— start of Available data —

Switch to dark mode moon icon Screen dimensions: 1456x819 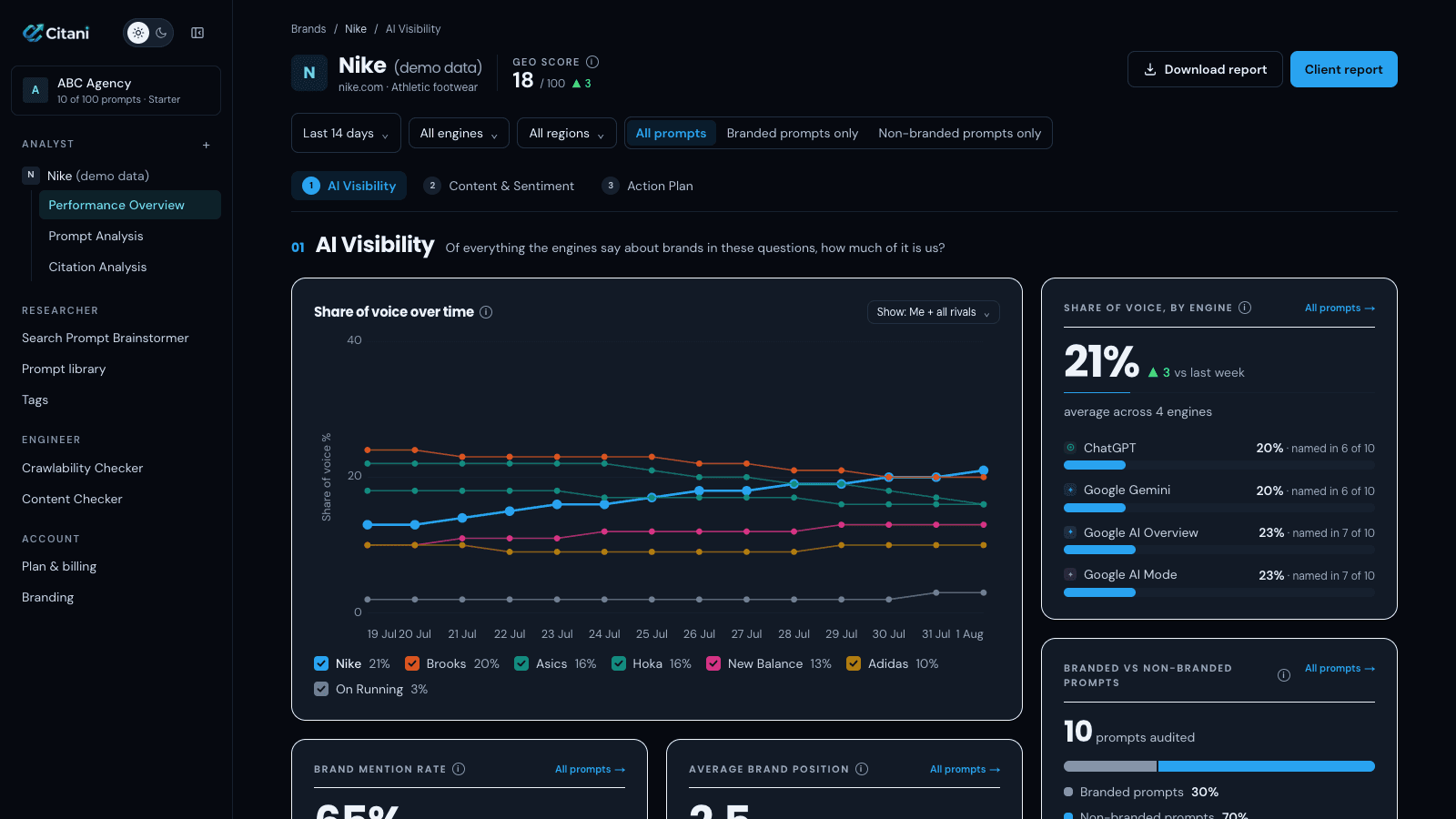(x=161, y=33)
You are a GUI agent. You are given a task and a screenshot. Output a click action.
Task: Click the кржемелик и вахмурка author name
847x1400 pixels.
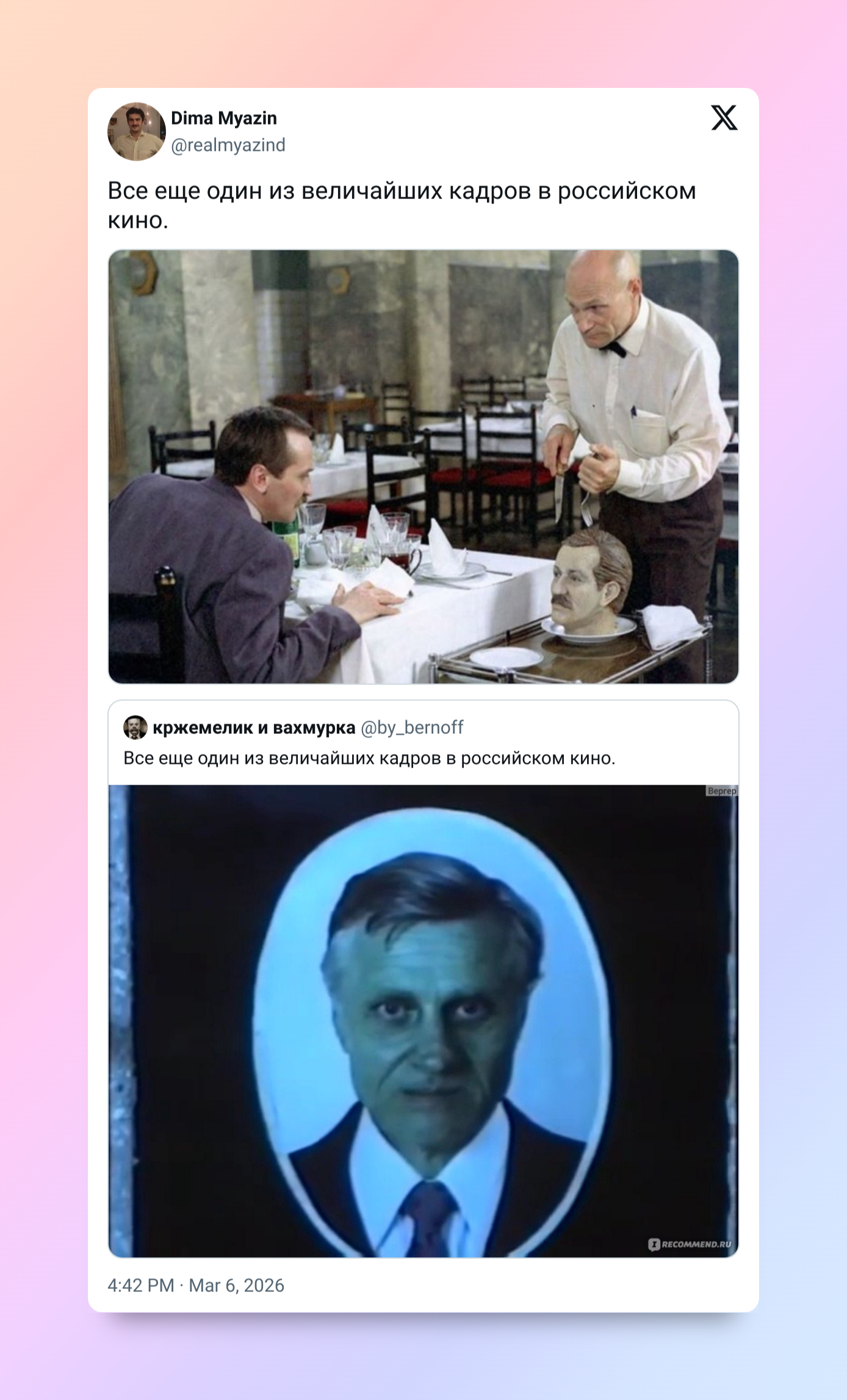click(254, 727)
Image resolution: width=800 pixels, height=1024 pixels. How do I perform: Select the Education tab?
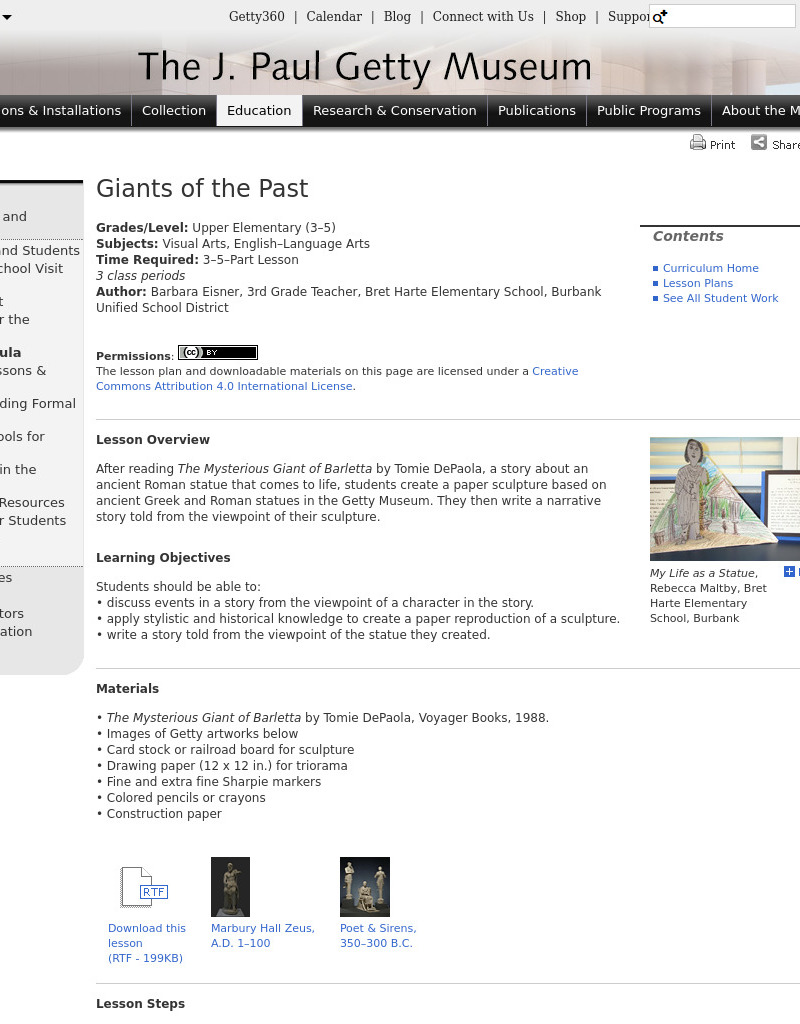click(259, 110)
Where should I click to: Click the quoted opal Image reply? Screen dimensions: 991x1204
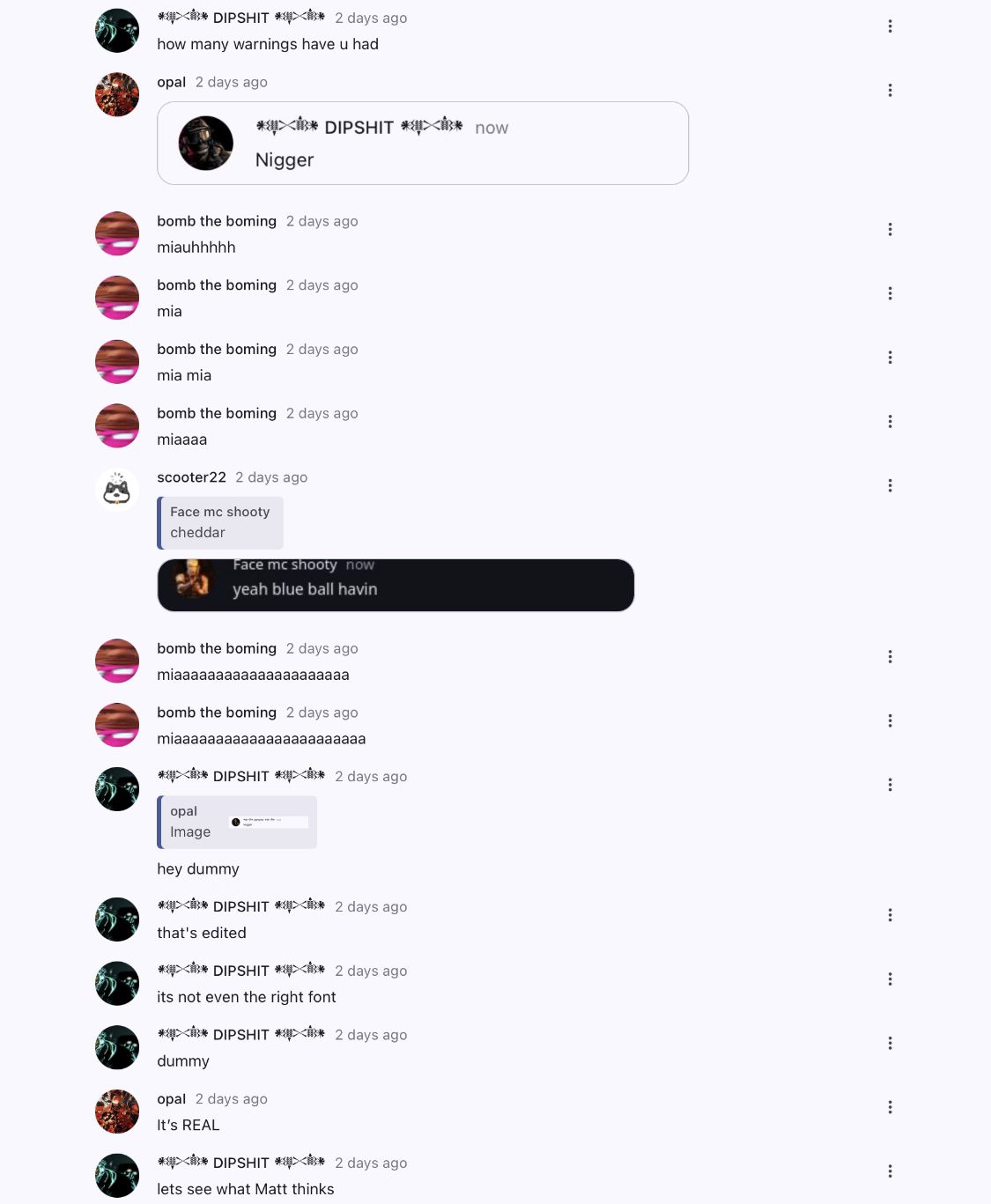coord(237,822)

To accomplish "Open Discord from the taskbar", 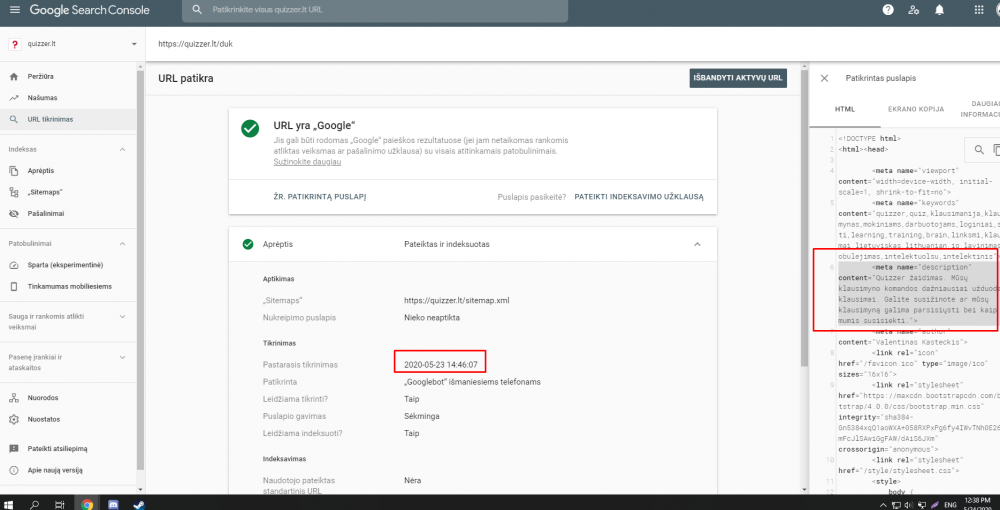I will pos(113,502).
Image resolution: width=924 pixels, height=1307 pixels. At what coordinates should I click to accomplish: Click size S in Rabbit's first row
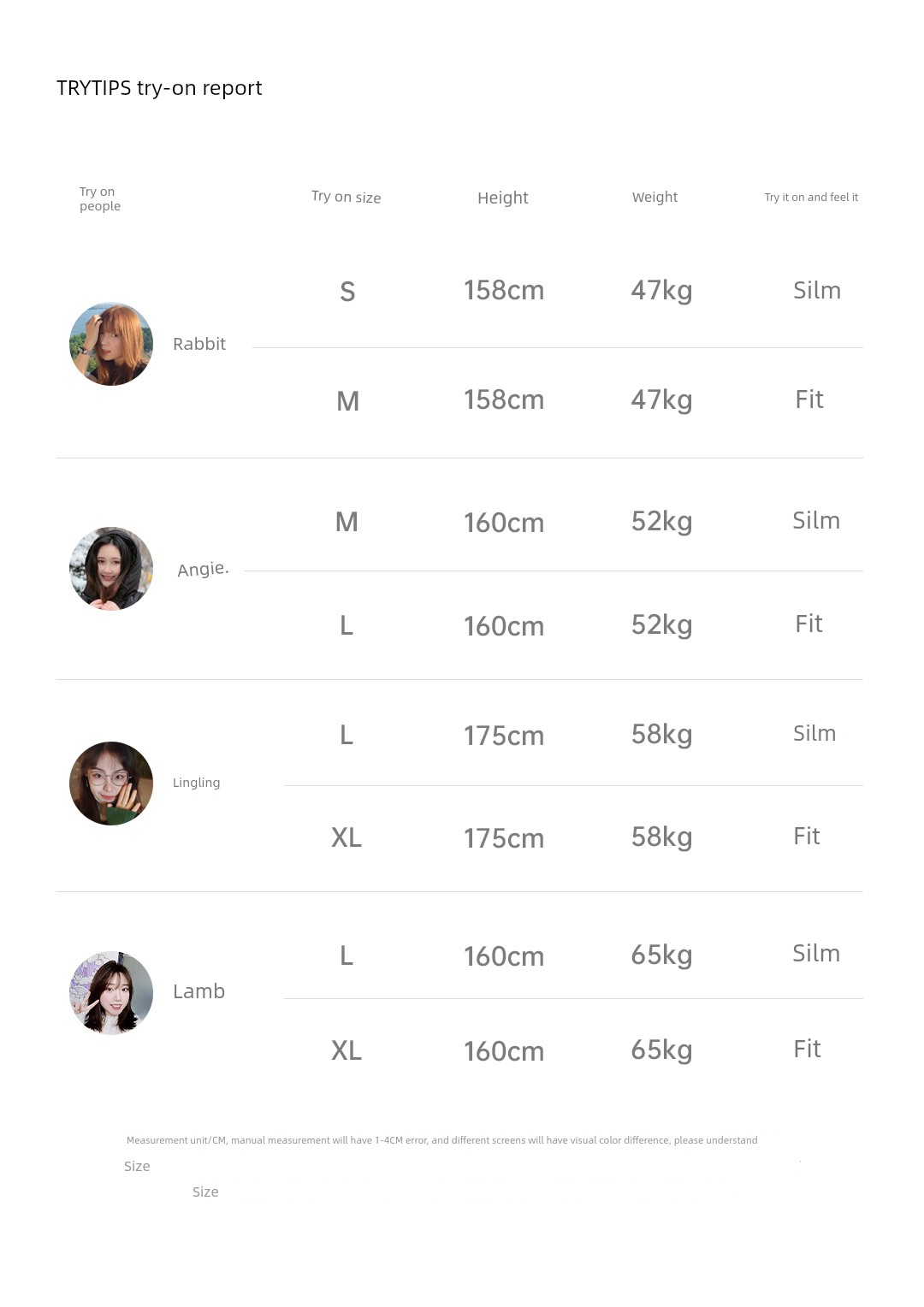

— end of Available data —

**The exercise**: Count the lines in the records above that contain the string "should", with uppercase and lowercase treated as different. Reply with the number alone.

**Response**: 2